Senate Health Bill Contains Tax on Cosmetic Surgery

Senate Majority Leader Harry Reid, D-Nev., introduced the Senate’s version of the health care reform bill, which includes a new 5 percent tax on elective cosmetic surgery.

Reid unveiled the bill, which is expected to cost $848 billion, extend coverage to more than 94 percent of Americans and insure 31 million more of the uninsured.

“We can’t afford to overlook what this is really about,” he said. “More accurately, we can’t afford to overlook who this is all about.”

The cosmetic surgery tax, also known as the “botax,” is estimated to raise $5 billion over a decade. The bill also includes an increase in the Medicare payroll tax to 1.95 percent from 1.45 percent for couples earning more than $250,000 a year and individuals earning over $200,000. It also features a tax on high-end insurance plans, also known as “Cadillac” or “gold-plated” plans, that are worth $8,500 for individual taxpayers and $23,000 for families.

Reid’s bill includes significant differences from the version narrowly passed by the House earlier this month. The House version includes a 5.4 percent surtax on high-income taxpayers (see House Assembles $894 Billion Health Care Bill).

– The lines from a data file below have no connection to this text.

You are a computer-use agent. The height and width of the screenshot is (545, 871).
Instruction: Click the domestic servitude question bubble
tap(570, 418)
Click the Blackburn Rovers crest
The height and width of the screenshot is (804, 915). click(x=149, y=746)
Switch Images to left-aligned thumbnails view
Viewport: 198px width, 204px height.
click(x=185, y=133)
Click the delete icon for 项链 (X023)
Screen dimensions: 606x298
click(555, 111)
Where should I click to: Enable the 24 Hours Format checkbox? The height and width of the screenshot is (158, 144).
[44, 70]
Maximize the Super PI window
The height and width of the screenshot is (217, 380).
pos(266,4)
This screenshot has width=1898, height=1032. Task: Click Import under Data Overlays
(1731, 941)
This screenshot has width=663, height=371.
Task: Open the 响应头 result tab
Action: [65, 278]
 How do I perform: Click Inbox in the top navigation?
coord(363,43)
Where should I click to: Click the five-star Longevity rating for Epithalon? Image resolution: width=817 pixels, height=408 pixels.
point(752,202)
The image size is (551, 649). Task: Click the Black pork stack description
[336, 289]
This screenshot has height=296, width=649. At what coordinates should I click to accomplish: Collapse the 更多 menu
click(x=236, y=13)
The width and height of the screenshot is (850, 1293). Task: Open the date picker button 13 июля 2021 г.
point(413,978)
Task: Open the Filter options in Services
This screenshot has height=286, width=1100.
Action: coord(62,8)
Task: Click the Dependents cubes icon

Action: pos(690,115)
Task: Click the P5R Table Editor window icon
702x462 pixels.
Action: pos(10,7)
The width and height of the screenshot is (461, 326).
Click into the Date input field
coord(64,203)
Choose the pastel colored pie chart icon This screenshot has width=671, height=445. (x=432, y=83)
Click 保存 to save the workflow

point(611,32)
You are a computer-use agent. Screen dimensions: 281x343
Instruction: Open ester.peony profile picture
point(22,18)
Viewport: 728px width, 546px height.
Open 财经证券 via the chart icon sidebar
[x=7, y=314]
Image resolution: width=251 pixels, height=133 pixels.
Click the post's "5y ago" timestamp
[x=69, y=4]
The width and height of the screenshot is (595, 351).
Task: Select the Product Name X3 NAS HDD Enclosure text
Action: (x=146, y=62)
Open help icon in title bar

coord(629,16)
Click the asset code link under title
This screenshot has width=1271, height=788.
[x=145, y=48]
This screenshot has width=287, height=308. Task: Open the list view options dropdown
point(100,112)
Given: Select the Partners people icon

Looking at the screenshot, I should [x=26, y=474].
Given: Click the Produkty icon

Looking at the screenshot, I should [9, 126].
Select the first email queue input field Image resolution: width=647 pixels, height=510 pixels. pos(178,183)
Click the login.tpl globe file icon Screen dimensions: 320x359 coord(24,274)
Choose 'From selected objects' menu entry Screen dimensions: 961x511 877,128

The two bills also take a different approach to restricting public funding for abortion, with Reid’s version setting up a “firewall” to segregate privately paid premiums from public subsidies.

Republicans expressed opposition to the bill. “After six weeks of drafting a bill behind closed doors, the Majority has produced a bill that increases premiums, raises taxes, and slashes Medicare by half a trillion dollars to create a new government program,” said Senate Minority Leader Mitch McConnell, R-Ky. “This is not what the American people want. I don’t believe they think this is reform. This is not the direction to take.”